The returning employees could start filling shifts at Providence hospitals for PSJ later this week.
”I think this is a really healthy decision. This was a fair and market-value contract that was negotiated unfortunately after the fact, but the group as a whole thought it was fair," Shea said. "The only decision after to make that was really whether, after all that has happened, the whole group really want to return and be PSJ employees. But the group members have agreed to disagree on that.”
The #Michigan68, a social media campaign term for 68 out of 74 staff CRNAs at the two St. John Providence hospitals who rejected a previous service contract with PSJ in November, has been through several rounds of negotiations since. But the hospital and its owner, St. Louis-based Ascension Health, always contended that any CRNAs who hadn't signed the PSJ contracts were unemployed as of Dec. 31.
Since then, the hospitals have continued to host surgeries, largely via a combination of anesthesiologist doctors performing CRNA duties and a small contingent of the CRNAs who did sign PSJ agreements.

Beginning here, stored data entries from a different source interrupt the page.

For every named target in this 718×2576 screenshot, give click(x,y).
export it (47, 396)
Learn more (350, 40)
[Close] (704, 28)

Providence has said in the past that CRNAs were “still being offered the opportunity to request transition of employment from St. John Providence to PSJ, with comparable pay and benefits,” but was generally not as forthcoming about contract details.
“Providence-Providence Park no longer employs CRNAs at its two facilities,” Providence Director of Corporate Communications Daniela Scholl said in a statement, deferring further comment to PSJ.

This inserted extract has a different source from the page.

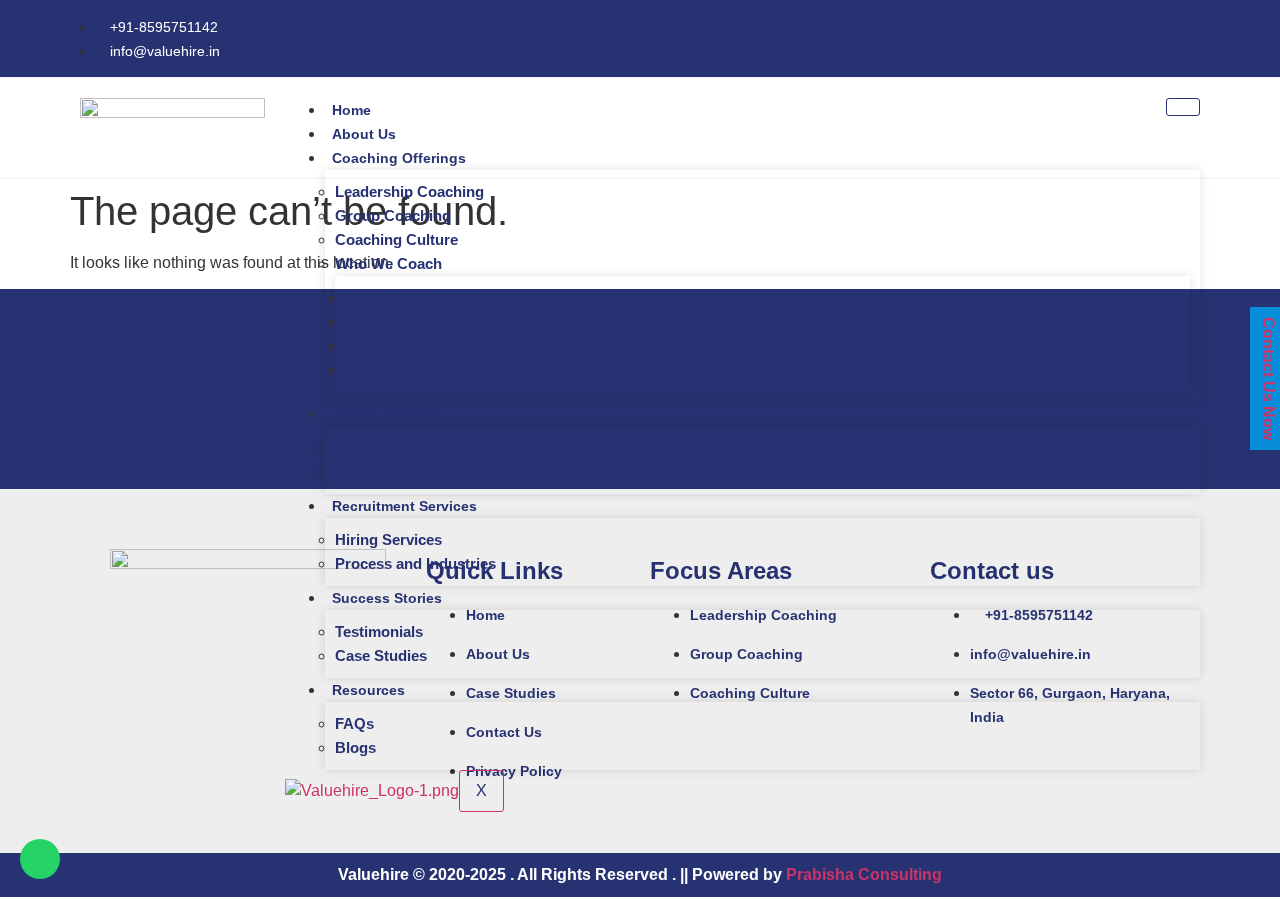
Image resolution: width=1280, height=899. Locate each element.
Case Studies (381, 655)
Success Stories (387, 598)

PSJ President Dominick Lago and attorney Carey Kalmowitz of The Health Law Partners PC, who has represented PSJ in contract discussions, did not immediately return phone calls seeking comment Tuesday.
Among the newest concessions CRNAs won at the meeting earlier this month with PSJ management were: each side would forgo potential litigation against the other, the CRNAs would participate in profit-sharing in lieu of having an equity stake in PSJ, and a performance enhancement committee of CRNAs and PSJ owners would convene to set policies and procedures, Shea said.
Michigan accounts for more than 2,600 certified registered nurse anesthetists out of about 48,000 nationwide, who administer anesthesia during surgeries.
A Gofundme account online dedicated to covering legal and other expenses for the Michigan 68 holdouts during contract negotiations has raised more than $63,000 in donations since late November.
“It is after much personal sacrifice some of the (Michigan 68) will return to the workplace, patients, nurses, aides, anesthesiologists, surgeons, and support staff they have known and loved for years — doing so with the ability to hold their heads high,” the group states in an update on the Gofundme page.
“We have proven our conviction to stand up for what is right. We have shown the extent of our moral fortitude by remaining committed to the CRNA profession and our campaign despite the personal cost. And, most importantly, have shown the selfless ability to forgive — exemplifying the compassion and professionalism inherent throughout the entire nurse and advanced nurse practice field.”